Leise schlich ich die dunklen Gänge entlang, darauf bedacht möglichst leise zu sein. Zum Glück war noch niemand wach. Eigentlich kein Wunder, immerhin war es gerade knapp nach Mitternacht und die Bediensteten mussten schon vor dem Sonnenaufgang aufstehen. Dementsprechend war es mucksmäuschenstill im Schloss. Einzig und allein meine Schritte konnte man hören, aber auch nur wenn man ganz spitze Ohren besaß.
Die Wachleute -, die draußen am Haupttor standen - hatten solche.

Allerdings nahm ich nicht diesen Weg. Immerhin kannte ich einige Geheimgänge, die selbstverständlich nicht bewacht wurden.
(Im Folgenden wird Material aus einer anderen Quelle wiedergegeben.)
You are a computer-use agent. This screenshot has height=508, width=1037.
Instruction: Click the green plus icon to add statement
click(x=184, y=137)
Einer von ihnen führte direkt nach draußen. Genau den nahm ich. Zuerst musste ich aber das Gemälde zur Seite schieben. Dahinter kam ein rundes Loch zum Vorschein. Vorsichtig schlüpfte ich hinein und verschloss den Eingang sorgfältig. Nicht dass noch wer auf die Idee kam, zu gucken ob da was wäre. Denn dann würde man mich schneller finden können und das wollte ich um jeden Preis vermeiden. Noch mehr Dunkelheit umfing mich, so das ich kaum was sehen konnte. Deshalb öffnete ich meinen Rucksack - welchen ich zuvor mit wichtigen Dingen vollgestopft hatte - und kramte meine Taschenlampe heraus. Sobald meine Finger das kühle Metall berührten, umfasste ich es und holte es aus der Tasche raus. Dann knipste ich es an und musste unweigerlich meine Augen zusammenkneifen.
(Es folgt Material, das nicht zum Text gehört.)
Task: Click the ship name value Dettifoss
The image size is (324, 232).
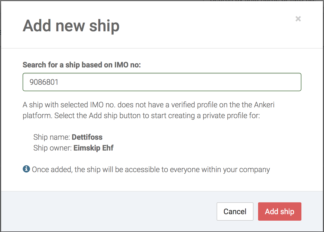Action: 87,137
Nach ein paar Sekunden gewöhnte ich mich an das helle Licht und schritt den Gang entlang. Ein paar Mal nieste ich, da es ziemlich staubig war. In diesen Momenten kroch die Panik in mir hoch, dass mich wer hören könnte.
Glücklicherweise war mein Niesen recht leise. Und falls es doch etwas lauter gewesen wäre, hätte das dabei verursachte Geräusch diesen Gang nicht verlassen.
Ja, ich wusste es und dennoch ... konnte ich nicht anders als Angst zu haben. Angst davor, dass mein Plan fehlschlagen würde. An den Gedanken daran schüttelte ich meinen Kopf und redete mir selber gut ein.

Es würde schon klappen. Es musste einfach klappen!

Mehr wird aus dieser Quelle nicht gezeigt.